• **TASK DIRECTIONS**:
Using the line with "Viewport: 693px width, 469px" as your starting point, transcribe it and each line beneath it word for word until the records run out, without pictures.

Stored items
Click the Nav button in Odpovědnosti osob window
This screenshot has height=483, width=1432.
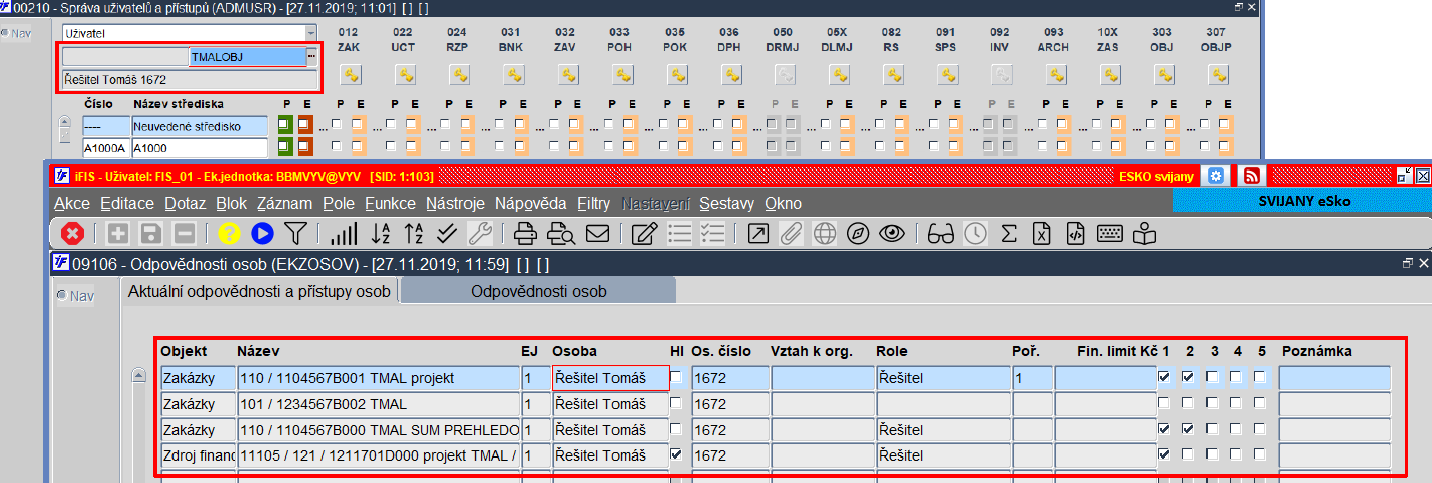tap(76, 296)
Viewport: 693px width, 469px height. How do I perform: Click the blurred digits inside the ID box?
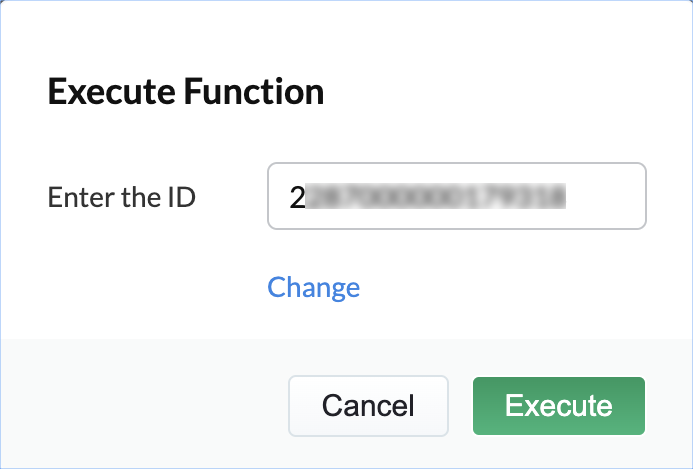(x=435, y=197)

• **SOLVED EXERCISE**:
Viewport: 693px width, 469px height. How do I perform: Click the blurred digits inside the ID box?
(x=435, y=197)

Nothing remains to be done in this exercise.